In mathematics, the Favard constant (also called the Akhiezer–Krein–Favard constant) of order $r$ is defined as^[1] $K_{r}={\frac {4}{\pi }}\sum \limits _{k=0}^{\infty }\left[{\frac {(-1)^{k}}{2k+1}}\right]^{r+1}.$ The particular values of Favard constant are ${\textstyle K_{0}=1}$ , ${\textstyle K_{1}={\frac {\pi }{2}}}$ , ${\textstyle K_{2}={\frac {\pi ^{2}}{8}}}$ .^[1]

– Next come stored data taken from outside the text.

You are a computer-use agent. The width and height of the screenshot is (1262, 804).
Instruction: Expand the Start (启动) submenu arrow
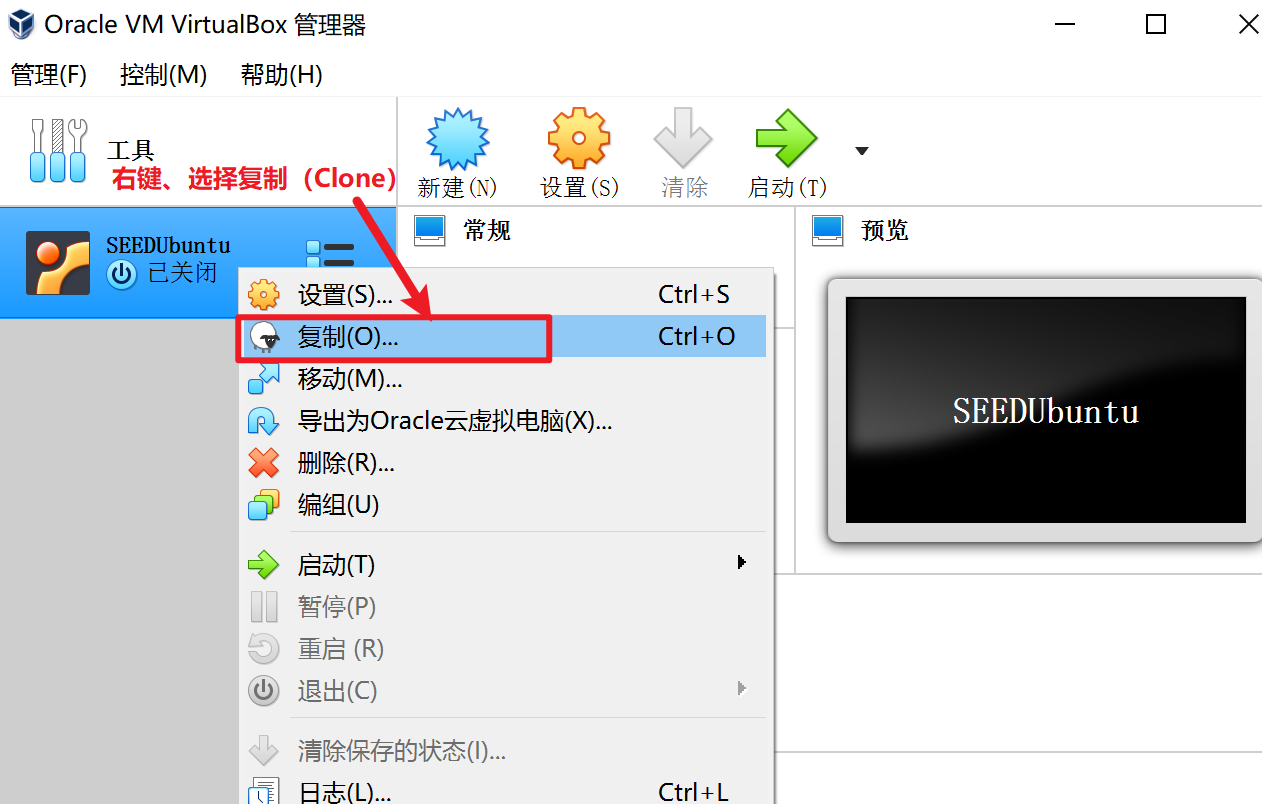click(x=742, y=562)
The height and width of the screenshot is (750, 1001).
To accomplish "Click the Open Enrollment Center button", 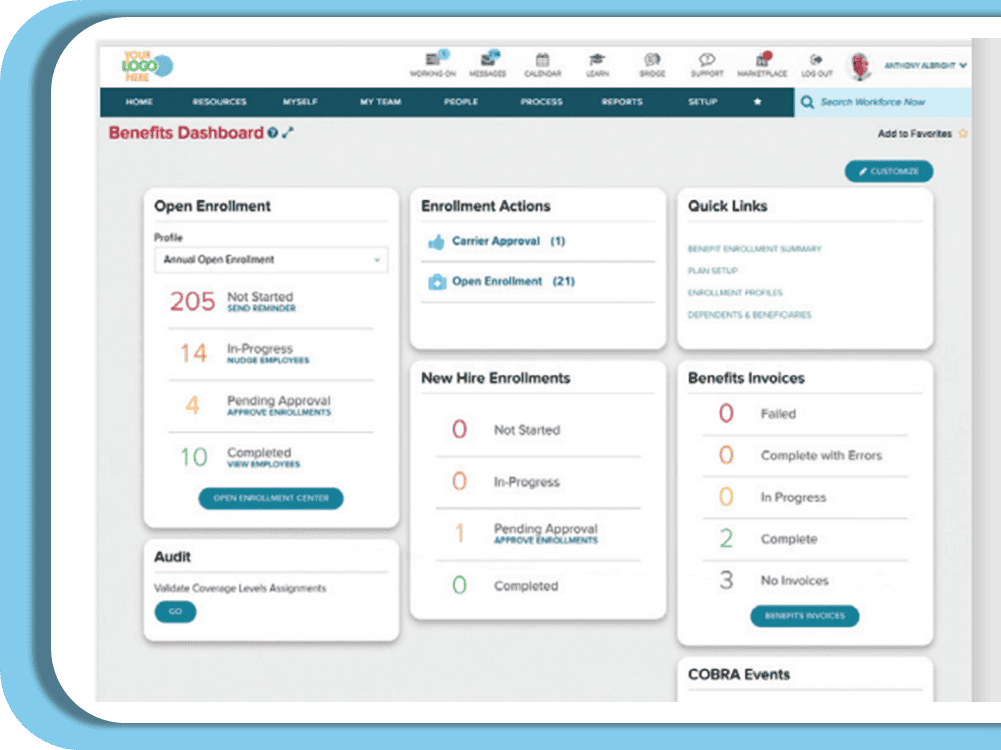I will pyautogui.click(x=270, y=498).
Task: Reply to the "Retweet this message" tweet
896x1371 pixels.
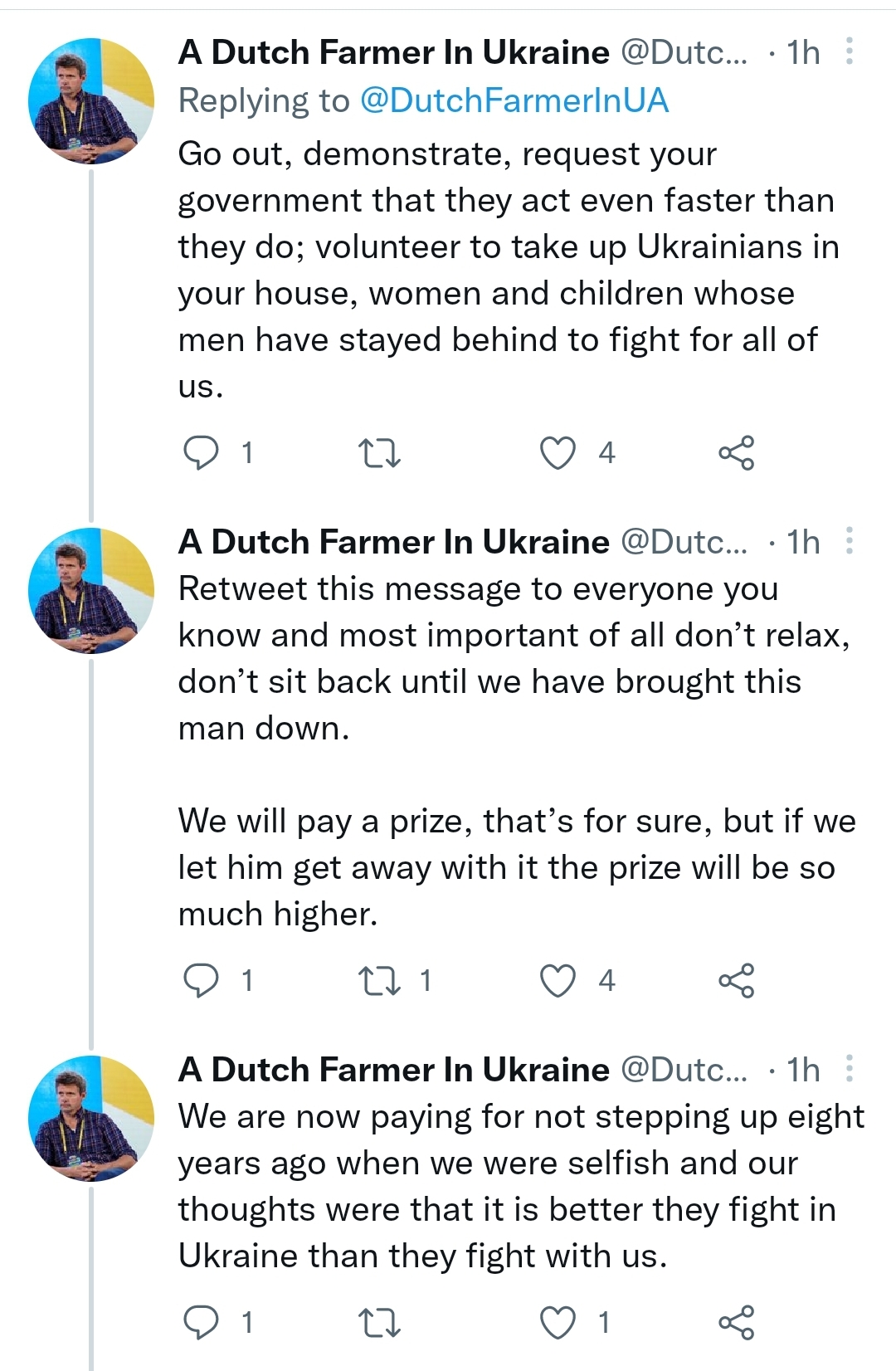Action: point(200,981)
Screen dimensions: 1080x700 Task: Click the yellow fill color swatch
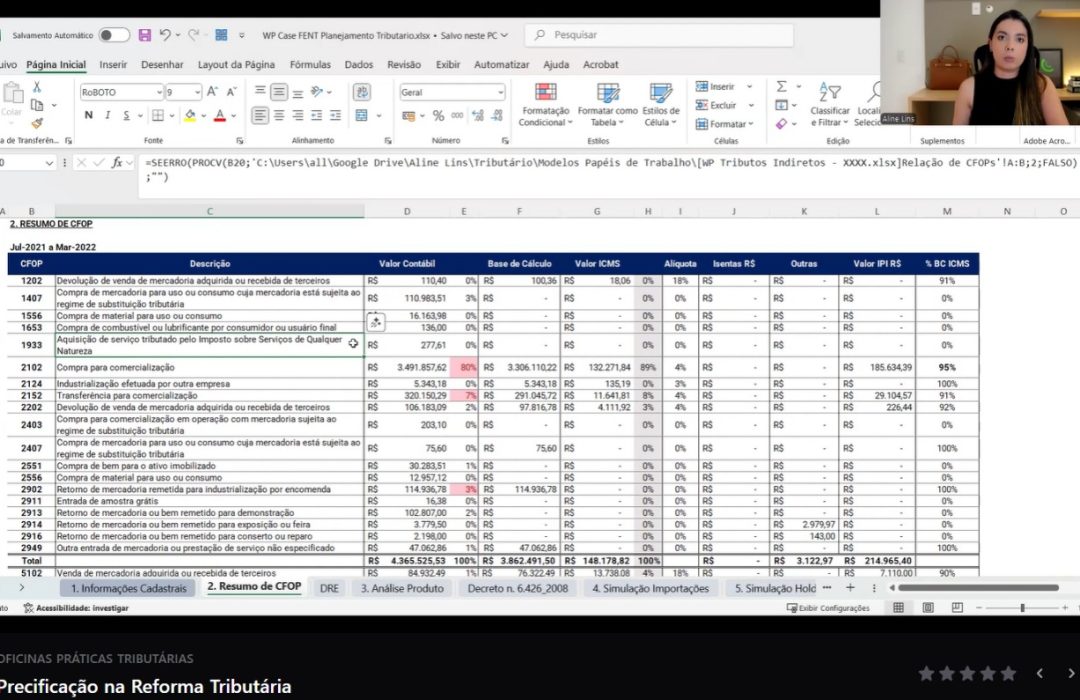pyautogui.click(x=190, y=115)
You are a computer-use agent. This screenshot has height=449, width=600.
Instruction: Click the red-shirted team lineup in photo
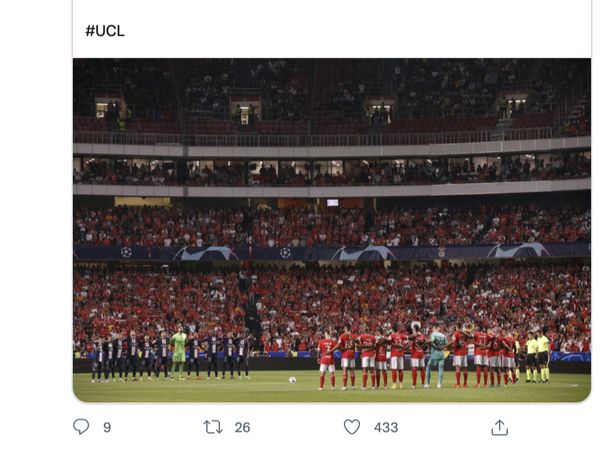point(400,358)
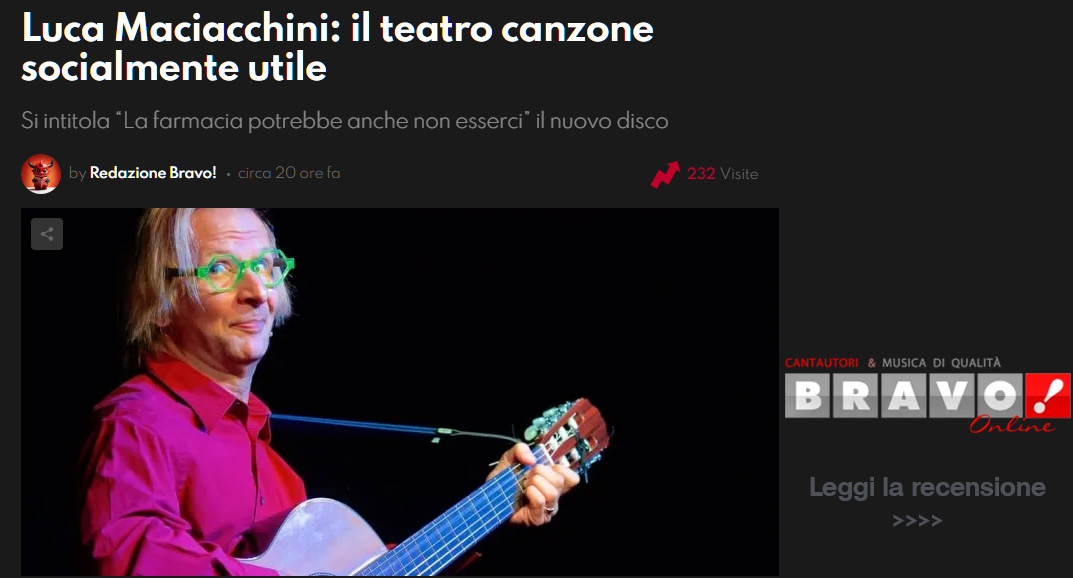Click the red trending arrow icon
Viewport: 1073px width, 578px height.
664,174
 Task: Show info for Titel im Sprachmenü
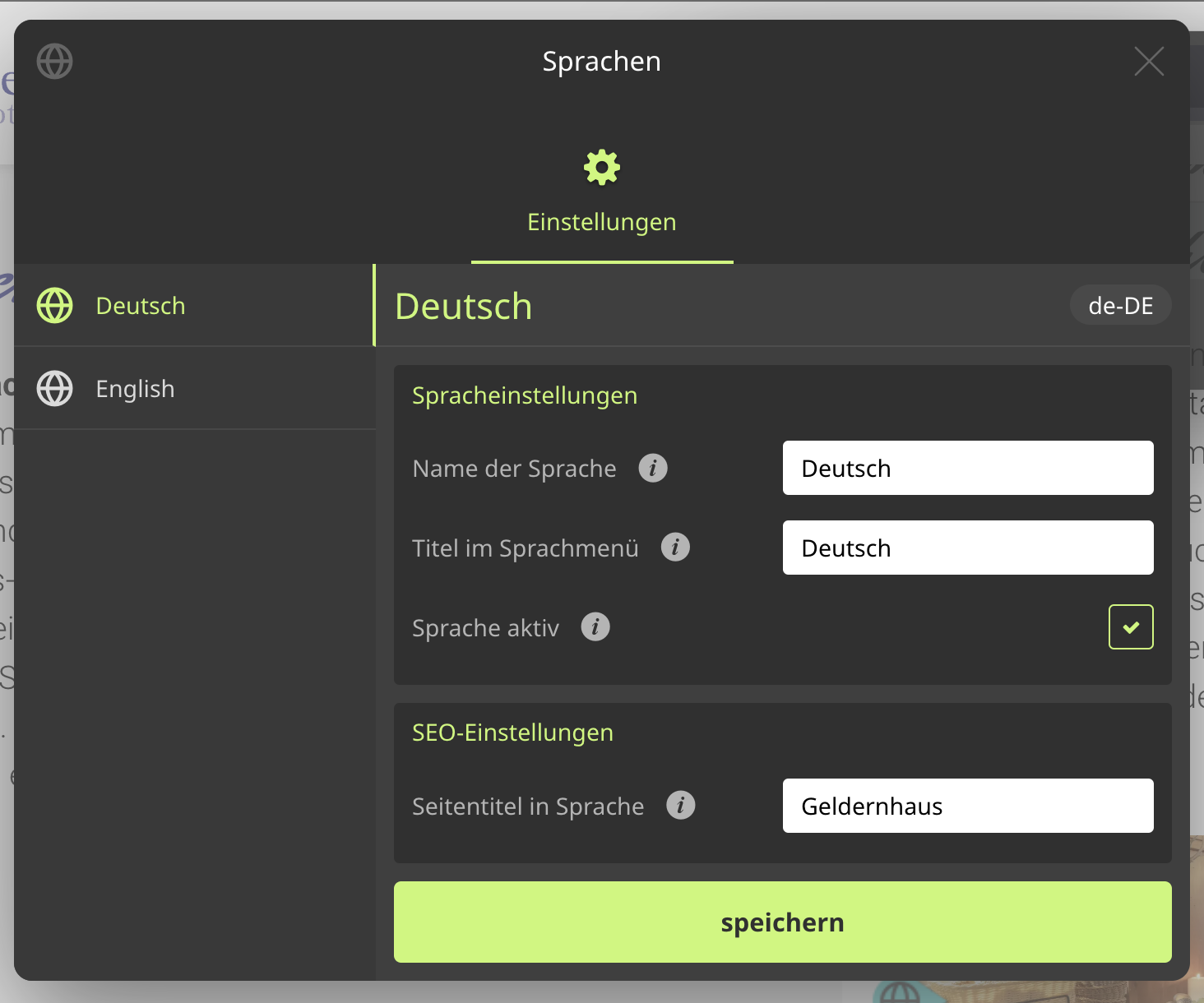click(x=675, y=548)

This constant is named after the French mathematician Jean Favard, and after the Soviet mathematicians Naum Akhiezer and Mark Krein.

Uses

This constant is used in solutions of several extremal problems, for example

Favard's constant is the sharp constant in Jackson's inequality for trigonometric polynomials
the sharp constants in the Landau–Kolmogorov inequality are expressed via Favard's constants
Norms of periodic perfect splines.
The second Favard constant, $K_{2}={\frac {\pi ^{2}}{8}}$ is the same as the value of the internal 4-dimensional equivalent of the angles in a tesseract. The first Favard constant is equal to the value of the internal solid angles in cubes, and the internal angles in squares.^{[citation needed]}

References

^ ^a ^b Finch, Steven R. (2003). Mathematical Constants. Cambridge University Press. p. 256.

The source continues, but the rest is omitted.